青の森 緑の海

2023年12月、新基地建設が進む沖縄県名護市辺野古の埋め立て現場を民間機から撮影
大学時代、ゼミで沖縄戦の聞き取り調査をした。約30年前、まだ明治生まれの方を普通に見かけた頃だ。
ゼミは沖縄国際大学の石原昌家先生の指導で、当時各市町村が取り組んでいた戦災実態調査の一翼を担った。戦争体験者が高齢化し世を去っていくなかで、体験を埋もれさせてはならないと精力的に行われていた。
聞き取りは集落の公民館へ体験者の方々に集まってもらい、いつ、どこで、誰が、どのように亡くなったかを、ひたすら詳細に聞いていく。
僕らが担当した南部地域では、戦争末期に追い詰められた人々の間で手りゅう弾や鎌を使った強制集団死も起きていた。「どのように亡くなったか」までを記録として残す作業は壮絶だった。
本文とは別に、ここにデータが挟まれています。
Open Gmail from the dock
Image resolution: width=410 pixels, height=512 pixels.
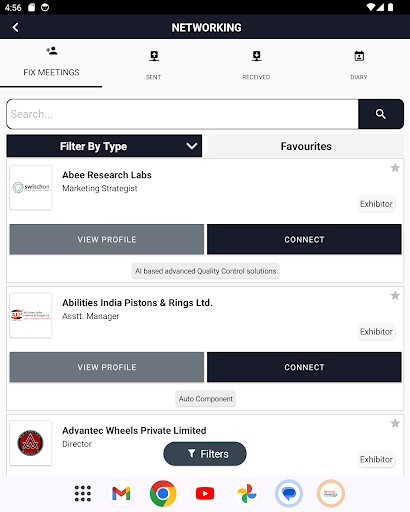pos(121,493)
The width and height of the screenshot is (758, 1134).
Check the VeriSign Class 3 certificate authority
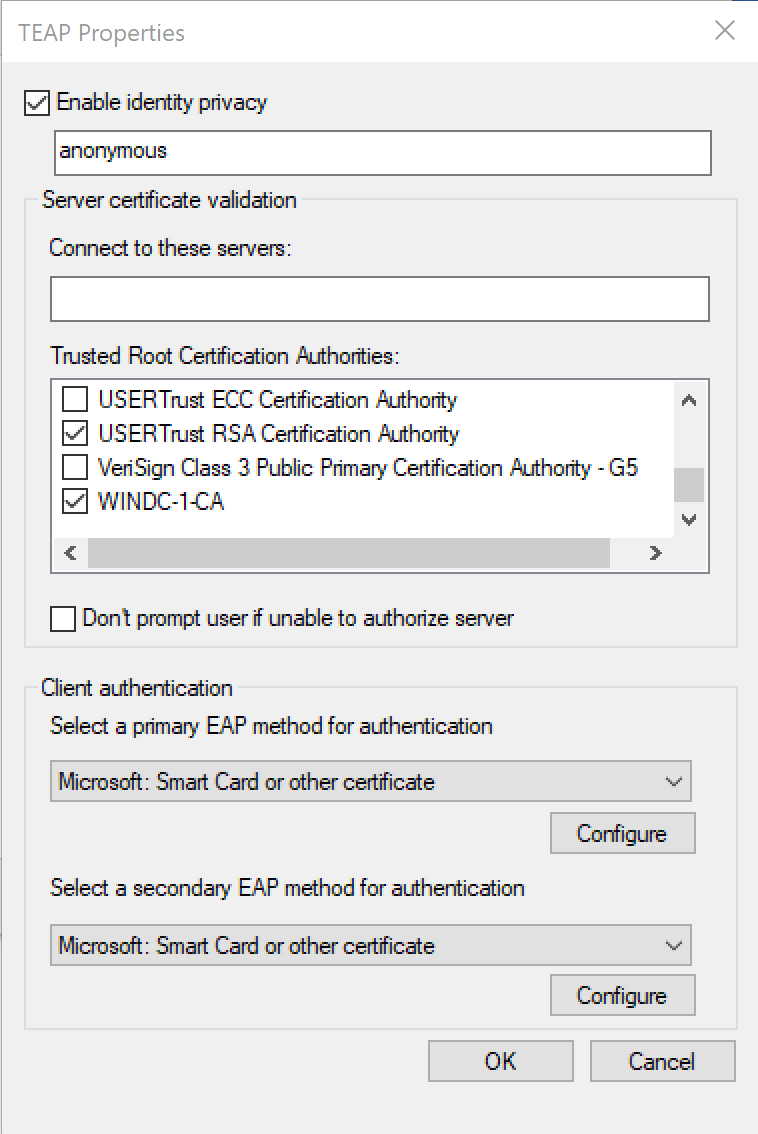75,467
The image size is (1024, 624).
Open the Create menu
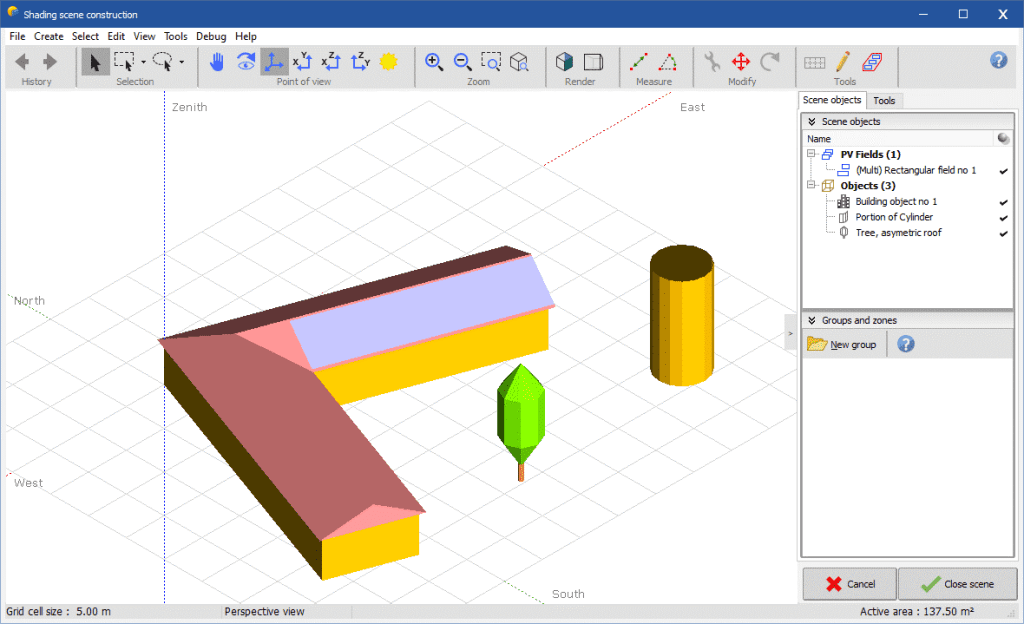[x=48, y=36]
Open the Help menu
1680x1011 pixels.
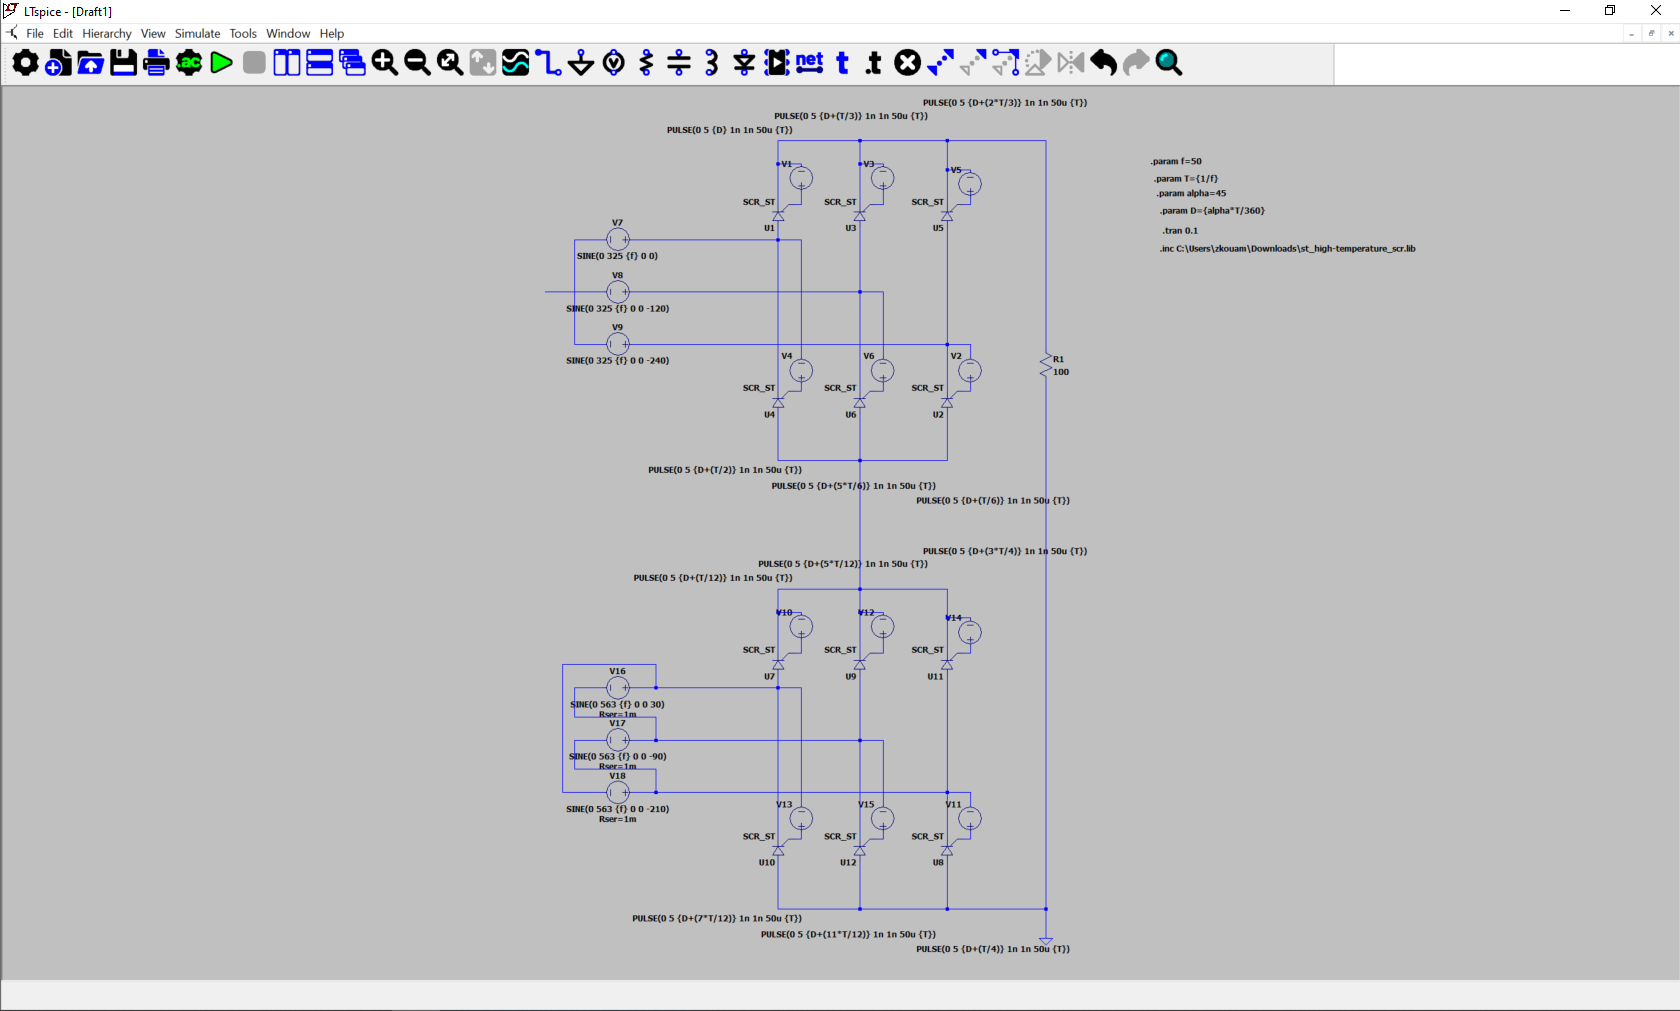click(x=331, y=33)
「子どもには一度も話したことがない」という、初めて語られる数々の体験談をテープに記録し、夜中の教室でテープ起こしをする時、体験者の声は戦場をありありとその場によみがえらせた。
体験者のおばあさん、おじいさんは調査が終わると、「聞いてくれてありがとね」と笑顔で礼を残し、また背中を丸めて日常へ帰っていった。
証言は各市町村史にまとめられ、沖縄県平和祈念資料館などの展示に活用されている。ゼミ長はその後国連の人道支援局長になり、ひめゆり平和祈念資料館で働くゼミ生もいる。
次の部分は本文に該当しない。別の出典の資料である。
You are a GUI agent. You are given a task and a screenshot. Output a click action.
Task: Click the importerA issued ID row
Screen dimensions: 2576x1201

日常がいつの間にか地獄に変わっていくのが戦争だ。平和は努力なくして維持することはできない。原稿を書いている3月、政府は「台湾有事」を念頭に、沖縄の離島住民を九州や山口県に避難させる計画を発表した。
【今泉真也/写真家】
1970年神奈川生まれ。中学生の時、顔見知りのホームレス男性が同世代の少年に殺害されたことから 「子どもにとっての自然の必要性」について考えるようになる。沖縄国際大学で沖縄戦聞き取り調査などを専攻後、沖縄と琉球弧から人と自然のいのちについて撮影を続ける。写真集に『神人の祝う森』『SEDI/ セヂ』など。